OR17
Enhancing anti-tumoral properties of specific extracellular vesicles via miRNA loading: A novel approach for gene therapy in breast and pancreatic cancer models
G TOSSOU(1,4) N Ourari(1,4) M Ralu(1,4) F Guaddachi(1,4) A Montanede(3) M Le Bras(1,4) J Lehmann-Che(1) S Jauliac(1,4)
1:INSERM UMR1342; 2:Assistancepublique-HôpitauxdeParis(AP-HP); 3:Inovarion; 4:Université Paris Cité
Extracellular vesicles (EVs) are tiny, membrane-enclosed structures released by cells, playing a key role in intercellular communication by transporting biomolecules such as nucleic acids, proteins, metabolites, and lipids. They can exert both paracrine and endocrine signaling, traveling through biological fluids with low immunogenic properties, making them promising vehicles for targeted delivery of therapeutic agents. Although EVs are often associated with pro-tumoral effects, our previous work demonstrated that EVs produced by cells expressing the anti-tumoral transcription factor NFAT3 can suppress tumor growth and metastatic dissemination in a breast cancer model. We identified 15 microRNAs (miRNAs) within these EVs responsible for their anti-tumoral and anti-metastatic functions, validated as either anti-proliferative, anti-invasive, or both.
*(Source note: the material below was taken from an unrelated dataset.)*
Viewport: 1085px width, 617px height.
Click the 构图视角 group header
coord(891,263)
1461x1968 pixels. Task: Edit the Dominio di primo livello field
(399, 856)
To enhance the anti-tumoral properties of EVs from NFAT3-expressing HEK293T cells, they were used to perform an exogeneous loading of the 15 miRNAs. Following validation of the loading efficiency, we evaluated the impact on cancer cell proliferation using an in vitro 3D heterospheroid assay on two triple-negative breast cancer cell lines and a pancreatic cancer cell line. The results showed that exogenous loading of HEK293T EVs with the miRNAs enhances their anti-tumoral effect and that these EVs induce the maximum inhibition of growth across all cell lines, when compared to loaded ADSC EVs and liposomes. In vivo, only loaded HEK293T EVs demonstrated a significant tumor growth inhibition in athymic nude mice. These results provide proof of concept for miRNA-based therapies using EVs as delivery vehicles, laying the foundation for developing a potential gene therapy drug based on this approach.